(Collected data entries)
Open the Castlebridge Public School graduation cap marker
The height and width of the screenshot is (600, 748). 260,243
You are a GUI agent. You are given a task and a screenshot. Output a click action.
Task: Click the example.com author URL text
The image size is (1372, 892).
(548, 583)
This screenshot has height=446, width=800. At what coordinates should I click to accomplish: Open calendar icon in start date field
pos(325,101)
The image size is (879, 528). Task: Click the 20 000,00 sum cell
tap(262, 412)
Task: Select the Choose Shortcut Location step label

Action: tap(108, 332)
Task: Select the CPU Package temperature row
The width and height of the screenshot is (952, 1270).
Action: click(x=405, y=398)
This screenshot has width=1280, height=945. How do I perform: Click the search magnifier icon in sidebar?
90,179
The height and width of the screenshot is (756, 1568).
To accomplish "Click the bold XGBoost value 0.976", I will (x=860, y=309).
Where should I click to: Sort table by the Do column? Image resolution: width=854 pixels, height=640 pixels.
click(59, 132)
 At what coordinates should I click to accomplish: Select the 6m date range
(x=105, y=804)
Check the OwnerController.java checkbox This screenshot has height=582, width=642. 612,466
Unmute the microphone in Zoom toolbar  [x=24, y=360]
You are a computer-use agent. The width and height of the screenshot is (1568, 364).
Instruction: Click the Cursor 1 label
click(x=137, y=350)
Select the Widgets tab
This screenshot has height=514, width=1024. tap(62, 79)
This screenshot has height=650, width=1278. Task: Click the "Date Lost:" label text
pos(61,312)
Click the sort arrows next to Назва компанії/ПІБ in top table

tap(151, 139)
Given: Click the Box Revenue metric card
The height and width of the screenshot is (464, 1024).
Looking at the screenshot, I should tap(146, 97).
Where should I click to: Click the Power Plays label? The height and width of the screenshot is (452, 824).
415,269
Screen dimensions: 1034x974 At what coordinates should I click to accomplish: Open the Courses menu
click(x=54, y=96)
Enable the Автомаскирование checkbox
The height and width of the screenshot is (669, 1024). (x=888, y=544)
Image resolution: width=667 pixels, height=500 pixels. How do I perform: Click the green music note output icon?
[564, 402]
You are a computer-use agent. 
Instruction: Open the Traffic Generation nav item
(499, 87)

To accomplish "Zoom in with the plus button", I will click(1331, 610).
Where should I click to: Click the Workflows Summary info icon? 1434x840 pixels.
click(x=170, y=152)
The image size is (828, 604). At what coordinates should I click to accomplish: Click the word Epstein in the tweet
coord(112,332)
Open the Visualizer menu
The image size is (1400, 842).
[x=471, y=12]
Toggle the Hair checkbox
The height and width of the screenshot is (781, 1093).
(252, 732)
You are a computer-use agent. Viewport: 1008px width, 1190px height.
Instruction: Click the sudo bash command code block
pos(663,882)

◆ **Exercise goal**: Reproduce the lines above with no changes.

◆ **Exercise solution**:
Open the Castlebridge Public School graduation cap marker
The height and width of the screenshot is (600, 748). 260,243
You are a GUI agent. You are given a task and a screenshot. Output a click action.
Task: Click the example.com author URL text
The image size is (1372, 892).
(548, 583)
This screenshot has height=446, width=800. At what coordinates should I click to accomplish: Open calendar icon in start date field
pos(325,101)
The image size is (879, 528). Task: Click the 20 000,00 sum cell
tap(262, 412)
Task: Select the Choose Shortcut Location step label

Action: tap(108, 332)
Task: Select the CPU Package temperature row
The width and height of the screenshot is (952, 1270).
Action: click(x=405, y=398)
This screenshot has width=1280, height=945. How do I perform: Click the search magnifier icon in sidebar?
90,179
The height and width of the screenshot is (756, 1568).
To accomplish "Click the bold XGBoost value 0.976", I will (x=860, y=309).
Where should I click to: Sort table by the Do column? Image resolution: width=854 pixels, height=640 pixels.
click(59, 132)
 At what coordinates should I click to accomplish: Select the 6m date range
(x=105, y=804)
Check the OwnerController.java checkbox This screenshot has height=582, width=642. 612,466
Unmute the microphone in Zoom toolbar  [x=24, y=360]
You are a computer-use agent. The width and height of the screenshot is (1568, 364).
Instruction: Click the Cursor 1 label
click(x=137, y=350)
Select the Widgets tab
This screenshot has height=514, width=1024. tap(62, 79)
This screenshot has height=650, width=1278. Task: Click the "Date Lost:" label text
pos(61,312)
Click the sort arrows next to Назва компанії/ПІБ in top table

tap(151, 139)
Given: Click the Box Revenue metric card
The height and width of the screenshot is (464, 1024).
Looking at the screenshot, I should tap(146, 97).
Where should I click to: Click the Power Plays label? The height and width of the screenshot is (452, 824).
415,269
Screen dimensions: 1034x974 At what coordinates should I click to accomplish: Open the Courses menu
click(x=54, y=96)
Enable the Автомаскирование checkbox
The height and width of the screenshot is (669, 1024). (x=888, y=544)
Image resolution: width=667 pixels, height=500 pixels. How do I perform: Click the green music note output icon?
[564, 402]
You are a computer-use agent. 
Instruction: Open the Traffic Generation nav item
(499, 87)

To accomplish "Zoom in with the plus button", I will click(1331, 610).
Where should I click to: Click the Workflows Summary info icon? 1434x840 pixels.
click(x=170, y=152)
The image size is (828, 604). At what coordinates should I click to accomplish: Click the word Epstein in the tweet
coord(112,332)
Open the Visualizer menu
The image size is (1400, 842).
[x=471, y=12]
Toggle the Hair checkbox
The height and width of the screenshot is (781, 1093).
(252, 732)
You are a computer-use agent. Viewport: 1008px width, 1190px height.
Instruction: Click the sudo bash command code block
pos(663,882)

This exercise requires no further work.